### Dataset excerpts
***

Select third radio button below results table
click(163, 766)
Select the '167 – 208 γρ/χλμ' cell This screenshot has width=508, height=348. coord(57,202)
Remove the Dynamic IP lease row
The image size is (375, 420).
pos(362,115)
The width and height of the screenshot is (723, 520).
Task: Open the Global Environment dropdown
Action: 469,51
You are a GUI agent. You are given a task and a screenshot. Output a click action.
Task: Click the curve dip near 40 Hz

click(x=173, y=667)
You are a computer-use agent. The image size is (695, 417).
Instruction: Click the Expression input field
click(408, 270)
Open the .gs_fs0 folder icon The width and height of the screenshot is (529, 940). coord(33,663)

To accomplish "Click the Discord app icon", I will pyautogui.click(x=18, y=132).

***

Copy the lines above exactly. Start with the line containing "Remove the Dynamic IP lease row", end with the line containing "You are a GUI", and include both.

Remove the Dynamic IP lease row
The image size is (375, 420).
pos(362,115)
The width and height of the screenshot is (723, 520).
Task: Open the Global Environment dropdown
Action: 469,51
You are a GUI agent. You are given a task and a screenshot. Output a click action.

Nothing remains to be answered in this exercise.